_Work item_
Pictures are to be left out. Return exactly the lines below from the one with "Where should I" up to and including the one with "Image resolution: width=453".

_Provided material_
------------------------------

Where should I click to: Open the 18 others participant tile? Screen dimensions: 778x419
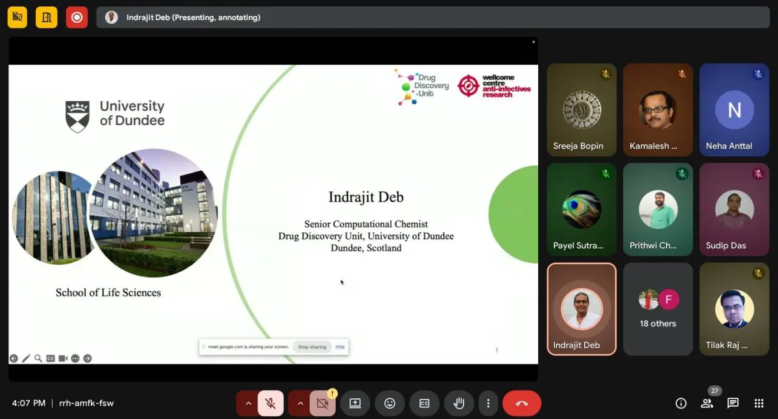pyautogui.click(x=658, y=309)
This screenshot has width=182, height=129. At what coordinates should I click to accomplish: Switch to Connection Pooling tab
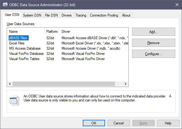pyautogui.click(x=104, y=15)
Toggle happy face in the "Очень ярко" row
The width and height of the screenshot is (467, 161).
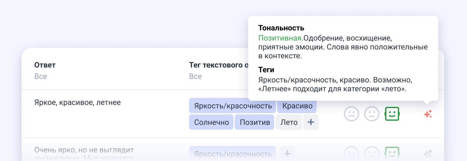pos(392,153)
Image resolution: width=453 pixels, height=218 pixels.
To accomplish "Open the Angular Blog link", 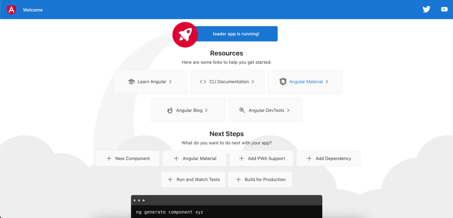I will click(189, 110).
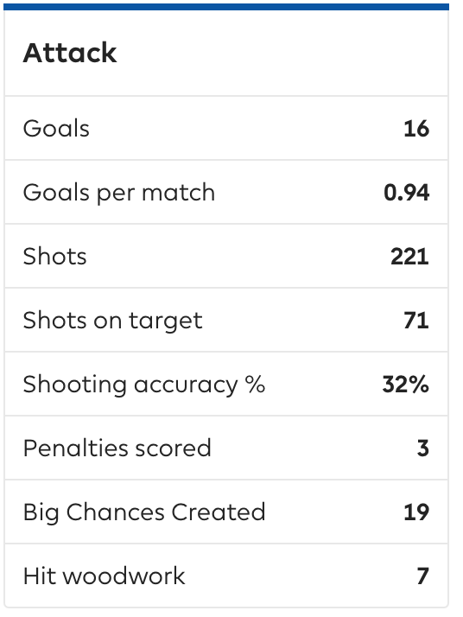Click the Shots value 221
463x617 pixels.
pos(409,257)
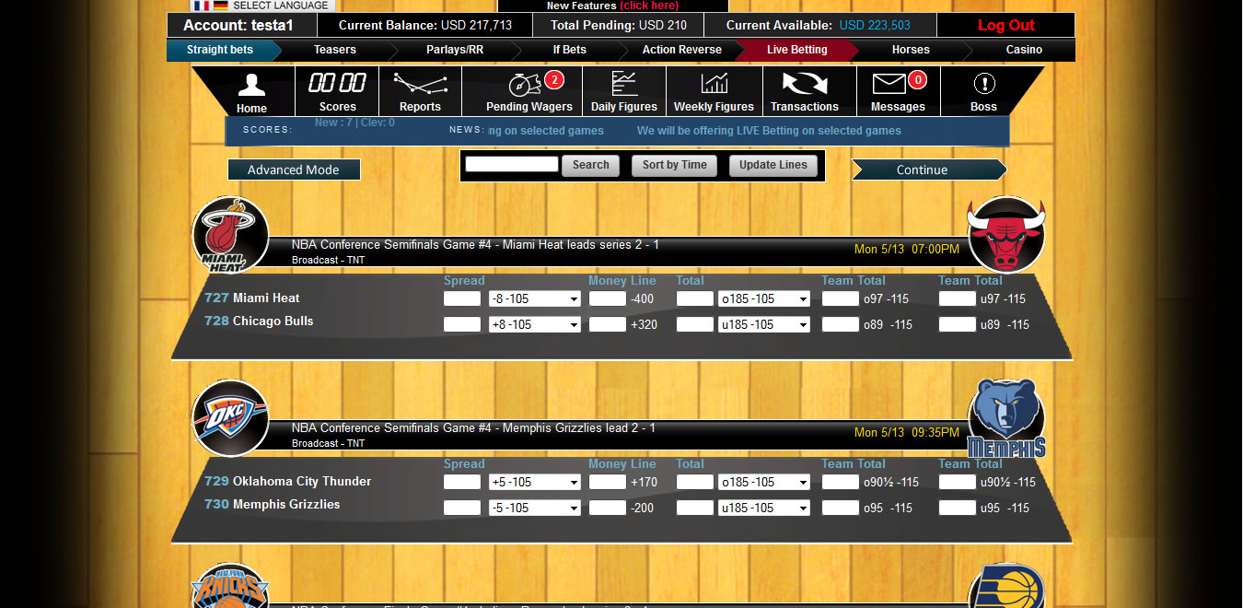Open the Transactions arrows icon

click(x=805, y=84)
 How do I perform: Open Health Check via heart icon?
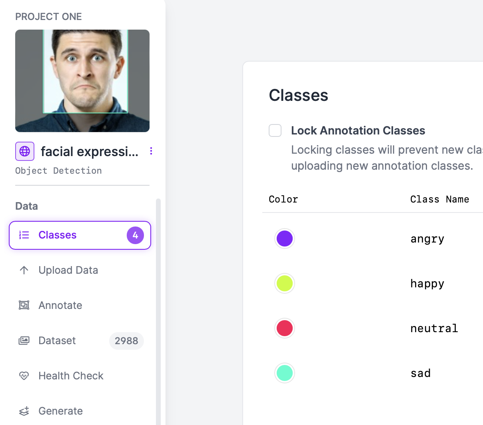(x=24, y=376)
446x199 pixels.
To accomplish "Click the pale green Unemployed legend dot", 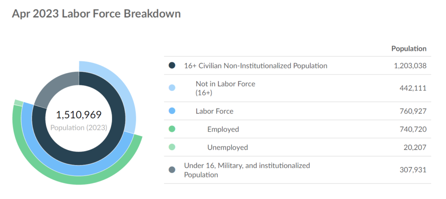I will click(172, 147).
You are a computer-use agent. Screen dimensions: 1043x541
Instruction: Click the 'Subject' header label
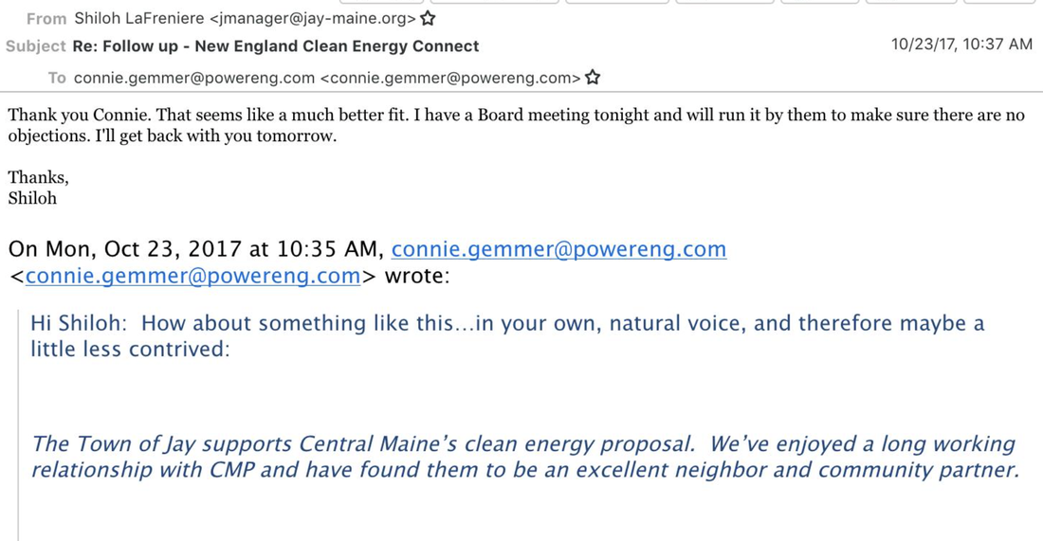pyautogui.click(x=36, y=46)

------------------------------

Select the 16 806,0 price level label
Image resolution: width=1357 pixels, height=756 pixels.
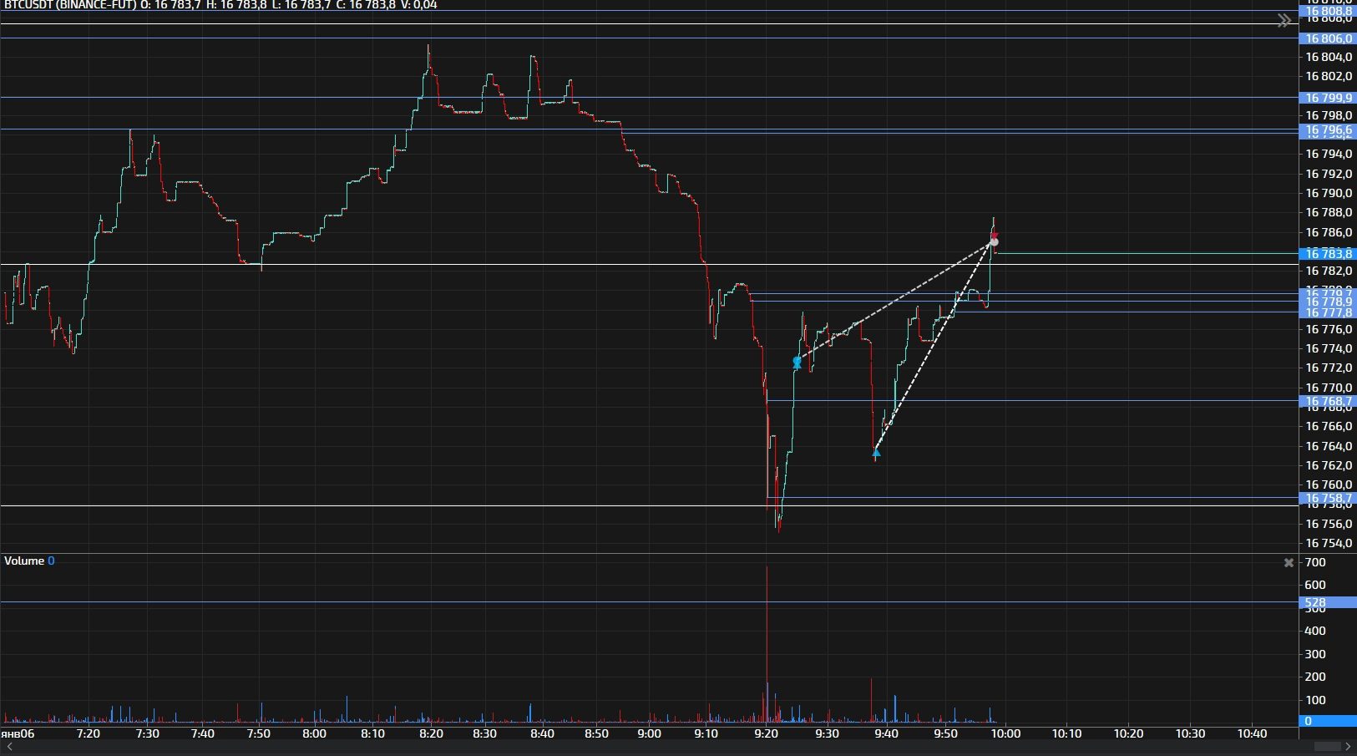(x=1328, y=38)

------------------------------

_Solution to the exercise_
Where should I click to: Open the 18 others participant tile? Screen dimensions: 778x419
pyautogui.click(x=658, y=309)
This screenshot has width=182, height=129. At what coordinates should I click to accomplish: Switch to Connection Pooling tab
pyautogui.click(x=104, y=15)
Toggle happy face in the "Очень ярко" row
The width and height of the screenshot is (467, 161).
pos(392,153)
Image resolution: width=453 pixels, height=218 pixels.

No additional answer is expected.